Raw records:

──────────

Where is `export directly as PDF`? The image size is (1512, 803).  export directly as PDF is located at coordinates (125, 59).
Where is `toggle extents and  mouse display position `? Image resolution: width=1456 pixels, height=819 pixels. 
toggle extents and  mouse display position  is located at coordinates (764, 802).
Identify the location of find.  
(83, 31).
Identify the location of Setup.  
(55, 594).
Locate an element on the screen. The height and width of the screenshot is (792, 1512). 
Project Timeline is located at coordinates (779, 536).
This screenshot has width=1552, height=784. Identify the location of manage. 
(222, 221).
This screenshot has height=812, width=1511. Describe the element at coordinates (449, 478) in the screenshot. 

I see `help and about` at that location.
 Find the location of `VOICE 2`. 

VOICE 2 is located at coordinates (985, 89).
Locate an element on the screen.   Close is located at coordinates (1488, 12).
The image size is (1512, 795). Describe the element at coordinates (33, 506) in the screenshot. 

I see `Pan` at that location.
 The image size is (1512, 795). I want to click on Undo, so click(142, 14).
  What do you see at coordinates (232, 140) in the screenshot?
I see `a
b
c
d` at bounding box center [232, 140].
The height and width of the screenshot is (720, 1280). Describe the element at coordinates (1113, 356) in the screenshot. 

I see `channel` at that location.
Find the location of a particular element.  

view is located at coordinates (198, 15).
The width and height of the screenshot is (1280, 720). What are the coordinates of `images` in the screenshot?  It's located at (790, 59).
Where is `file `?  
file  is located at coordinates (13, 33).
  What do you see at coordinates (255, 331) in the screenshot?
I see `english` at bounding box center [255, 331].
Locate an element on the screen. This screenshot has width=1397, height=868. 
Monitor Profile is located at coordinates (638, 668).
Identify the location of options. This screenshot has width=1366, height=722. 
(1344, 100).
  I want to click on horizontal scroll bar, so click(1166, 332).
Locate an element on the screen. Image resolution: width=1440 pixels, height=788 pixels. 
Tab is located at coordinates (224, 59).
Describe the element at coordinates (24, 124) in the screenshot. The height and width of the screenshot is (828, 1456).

──────────

Exercise details >>
Rewrite all of the rows above, changing every "Describe the element at coordinates" to "Name the element at coordinates" and keeping everything else the same.

Solution >>
Where is `export directly as PDF`? The image size is (1512, 803).  export directly as PDF is located at coordinates (125, 59).
Where is `toggle extents and  mouse display position `? Image resolution: width=1456 pixels, height=819 pixels. 
toggle extents and  mouse display position  is located at coordinates (764, 802).
Identify the location of find.  
(83, 31).
Identify the location of Setup.  
(55, 594).
Locate an element on the screen. The height and width of the screenshot is (792, 1512). 
Project Timeline is located at coordinates (779, 536).
This screenshot has width=1552, height=784. Identify the location of manage. 
(222, 221).
This screenshot has height=812, width=1511. Name the element at coordinates (449, 478) in the screenshot. 

I see `help and about` at that location.
 Find the location of `VOICE 2`. 

VOICE 2 is located at coordinates (985, 89).
Locate an element on the screen.   Close is located at coordinates (1488, 12).
The image size is (1512, 795). Name the element at coordinates (33, 506) in the screenshot. 

I see `Pan` at that location.
 The image size is (1512, 795). I want to click on Undo, so click(142, 14).
  What do you see at coordinates (232, 140) in the screenshot?
I see `a
b
c
d` at bounding box center [232, 140].
The height and width of the screenshot is (720, 1280). Name the element at coordinates (1113, 356) in the screenshot. 

I see `channel` at that location.
Find the location of a particular element.  

view is located at coordinates (198, 15).
The width and height of the screenshot is (1280, 720). What are the coordinates of `images` in the screenshot?  It's located at (790, 59).
Where is `file `?  
file  is located at coordinates (13, 33).
  What do you see at coordinates (255, 331) in the screenshot?
I see `english` at bounding box center [255, 331].
Locate an element on the screen. This screenshot has width=1397, height=868. 
Monitor Profile is located at coordinates (638, 668).
Identify the location of options. This screenshot has width=1366, height=722. 
(1344, 100).
  I want to click on horizontal scroll bar, so click(1166, 332).
Locate an element on the screen. Image resolution: width=1440 pixels, height=788 pixels. 
Tab is located at coordinates (224, 59).
Name the element at coordinates (24, 124) in the screenshot. The height and width of the screenshot is (828, 1456).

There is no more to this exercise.